- Record excerpts
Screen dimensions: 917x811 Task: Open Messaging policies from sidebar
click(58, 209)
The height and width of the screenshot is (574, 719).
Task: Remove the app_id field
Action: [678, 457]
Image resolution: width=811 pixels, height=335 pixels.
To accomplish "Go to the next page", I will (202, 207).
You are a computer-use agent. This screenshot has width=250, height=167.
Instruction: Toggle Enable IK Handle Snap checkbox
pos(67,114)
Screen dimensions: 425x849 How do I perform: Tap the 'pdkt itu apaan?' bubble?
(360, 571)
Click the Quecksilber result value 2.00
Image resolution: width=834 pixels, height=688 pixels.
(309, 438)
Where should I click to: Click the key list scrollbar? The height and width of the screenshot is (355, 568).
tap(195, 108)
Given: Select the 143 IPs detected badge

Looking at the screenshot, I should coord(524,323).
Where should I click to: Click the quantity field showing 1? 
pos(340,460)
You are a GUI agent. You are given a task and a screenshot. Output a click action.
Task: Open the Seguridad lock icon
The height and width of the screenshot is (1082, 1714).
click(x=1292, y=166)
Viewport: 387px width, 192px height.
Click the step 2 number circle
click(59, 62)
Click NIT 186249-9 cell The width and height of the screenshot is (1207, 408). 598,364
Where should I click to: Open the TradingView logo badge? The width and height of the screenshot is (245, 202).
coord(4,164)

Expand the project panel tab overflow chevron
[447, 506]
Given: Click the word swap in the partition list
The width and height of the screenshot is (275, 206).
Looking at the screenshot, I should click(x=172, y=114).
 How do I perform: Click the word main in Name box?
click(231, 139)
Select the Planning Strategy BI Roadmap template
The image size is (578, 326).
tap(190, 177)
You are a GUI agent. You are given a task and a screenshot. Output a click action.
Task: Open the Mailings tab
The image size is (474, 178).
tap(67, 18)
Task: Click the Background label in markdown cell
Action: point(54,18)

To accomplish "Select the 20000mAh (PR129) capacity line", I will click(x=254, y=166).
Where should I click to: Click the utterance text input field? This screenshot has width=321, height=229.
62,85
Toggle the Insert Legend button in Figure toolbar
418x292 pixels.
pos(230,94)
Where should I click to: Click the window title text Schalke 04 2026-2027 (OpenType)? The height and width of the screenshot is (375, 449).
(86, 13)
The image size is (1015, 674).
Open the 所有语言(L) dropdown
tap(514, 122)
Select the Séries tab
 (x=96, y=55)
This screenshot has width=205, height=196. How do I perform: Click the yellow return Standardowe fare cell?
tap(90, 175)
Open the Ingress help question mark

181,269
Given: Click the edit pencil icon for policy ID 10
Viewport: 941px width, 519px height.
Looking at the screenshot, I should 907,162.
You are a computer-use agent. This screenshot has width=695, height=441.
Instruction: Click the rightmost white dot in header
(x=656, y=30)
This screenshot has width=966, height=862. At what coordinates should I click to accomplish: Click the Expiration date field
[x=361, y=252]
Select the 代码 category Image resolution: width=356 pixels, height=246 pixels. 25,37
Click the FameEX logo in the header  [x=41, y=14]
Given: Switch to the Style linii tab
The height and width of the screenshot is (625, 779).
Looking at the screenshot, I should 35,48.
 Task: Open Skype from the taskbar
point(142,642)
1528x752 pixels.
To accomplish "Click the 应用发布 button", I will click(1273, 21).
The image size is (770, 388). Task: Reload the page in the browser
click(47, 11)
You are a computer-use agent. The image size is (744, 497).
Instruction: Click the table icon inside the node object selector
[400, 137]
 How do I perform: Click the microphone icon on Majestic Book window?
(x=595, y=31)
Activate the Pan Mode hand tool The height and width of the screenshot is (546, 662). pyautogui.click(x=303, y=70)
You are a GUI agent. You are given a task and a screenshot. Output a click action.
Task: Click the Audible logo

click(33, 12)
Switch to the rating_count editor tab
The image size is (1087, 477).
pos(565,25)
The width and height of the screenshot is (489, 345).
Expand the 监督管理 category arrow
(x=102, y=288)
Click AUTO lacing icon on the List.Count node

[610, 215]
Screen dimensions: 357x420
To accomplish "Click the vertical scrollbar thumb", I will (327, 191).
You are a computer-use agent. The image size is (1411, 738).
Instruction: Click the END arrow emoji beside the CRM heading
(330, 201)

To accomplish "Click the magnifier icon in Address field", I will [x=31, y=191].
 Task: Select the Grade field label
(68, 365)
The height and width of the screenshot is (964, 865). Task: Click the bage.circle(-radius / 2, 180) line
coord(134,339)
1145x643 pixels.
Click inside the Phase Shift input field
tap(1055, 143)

- Exercise
Identify the lines in the entries that hold "computer" and return each one.

- Task answer
You are a computer-use agent. This screenshot has width=250, height=167.
You are a computer-use agent. This screenshot has width=695, height=441.
You are a computer-use agent. The image size is (744, 497).
You are a computer-use agent. The image size is (1411, 738).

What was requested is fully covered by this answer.